An example of such a journey is Benjamin’s way to school, which consists of individual “stations” to which he had once assigned a number.
Benjamin first walks across the Adlerplatz (1), where there is a fountain made of granite (2 Brunnen). He passes the bakery (3 Bäcker) where he buys his daily school snack (4). Then he passes by the post office (5), opposite which is the bus stop with a bench (6). He gets on the bus (7), which first crosses the Taubenmarkt (8), then passes the Sparkasse (9) and the theater (10) and goes up a steep street (11) where his former sports club (12) is located. Although his journey to school does not end here, these twelve first stops will suffice as an example. It is important that these travel stops are firmly stored in the brain as anchors with which one can link the components of the list to be learned. So it’s best to take paths that you could walk “in your sleep.”
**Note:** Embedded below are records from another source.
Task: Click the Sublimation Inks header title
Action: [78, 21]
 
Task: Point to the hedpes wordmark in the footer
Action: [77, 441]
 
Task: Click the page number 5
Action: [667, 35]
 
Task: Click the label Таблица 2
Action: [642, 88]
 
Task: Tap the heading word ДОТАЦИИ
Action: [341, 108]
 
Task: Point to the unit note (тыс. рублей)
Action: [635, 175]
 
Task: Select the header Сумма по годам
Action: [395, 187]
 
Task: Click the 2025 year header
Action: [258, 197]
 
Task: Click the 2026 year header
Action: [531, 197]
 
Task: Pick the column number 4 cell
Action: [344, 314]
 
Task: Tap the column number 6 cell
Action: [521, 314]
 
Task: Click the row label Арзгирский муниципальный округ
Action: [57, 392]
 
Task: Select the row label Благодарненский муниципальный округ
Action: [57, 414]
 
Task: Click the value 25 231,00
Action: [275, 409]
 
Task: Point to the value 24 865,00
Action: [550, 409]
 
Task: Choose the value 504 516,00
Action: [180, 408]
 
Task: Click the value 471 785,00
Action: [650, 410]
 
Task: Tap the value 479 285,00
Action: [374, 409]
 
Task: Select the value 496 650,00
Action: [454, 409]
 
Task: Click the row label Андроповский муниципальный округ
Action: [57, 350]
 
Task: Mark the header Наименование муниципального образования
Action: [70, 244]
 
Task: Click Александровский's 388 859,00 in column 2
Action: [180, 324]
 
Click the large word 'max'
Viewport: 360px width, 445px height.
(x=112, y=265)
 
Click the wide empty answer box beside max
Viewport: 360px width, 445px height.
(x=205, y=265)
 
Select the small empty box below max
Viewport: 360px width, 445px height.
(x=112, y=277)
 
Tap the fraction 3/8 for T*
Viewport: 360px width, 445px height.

In order to memorize the list of computer components “keyboard, main memory, mouse, interfaces with cables, main memory, modem card, housing with fan, graphics card, hard disk, processor, monitor and floppy disk drive”, one station at a time is linked to a term of the list by a “picture” that is as memorable as possible. This could look like this:
I see an eagle pecking away at a keyboard in the square in front of our house, throwing the keys into the well where our drinking water is mainly stored. In front of the bakery, a hungry mouse sits waiting for me to get my snack, a sliced roll filled with cable salad. At the post office, a couple of workers carry a huge box with SPEICHER written on it. On the bench sits a modern dressed lady holding her ticket in her hand. When the bus arrives, it turns into a snail shell with a huge fan, into which the lady is blown. At the pigeon market, the pigeons sitting there flutter up in fright and drop the graphic cards they usually hold in their beaks. At the next stop, a man firmly cleans the granite slab on which “Allgemeine Sparkasse” is engraved. At the theater, the bus driver makes short work of everyone and puts them all on the steep road, where the passengers have to lug a large heavy screen up. Finally arriving at the sports club, everyone runs to the throwing circle to hurl the discus.
Even though this story seems much more extensive than a mere list of the components of a computer, the sometimes unfamiliar images are easier to remember and can also be reproduced in the desired order. It is important that one thinks up the story with its pictures oneself, because only then this connection with the stations of the journey takes place. This “itinerary” can be used again and again, of course, but there should be a time gap between each use so that nothing gets mixed up.
One should work out several such paths – longer and shorter ones – so that one can send further enumerations on journeys during examinations.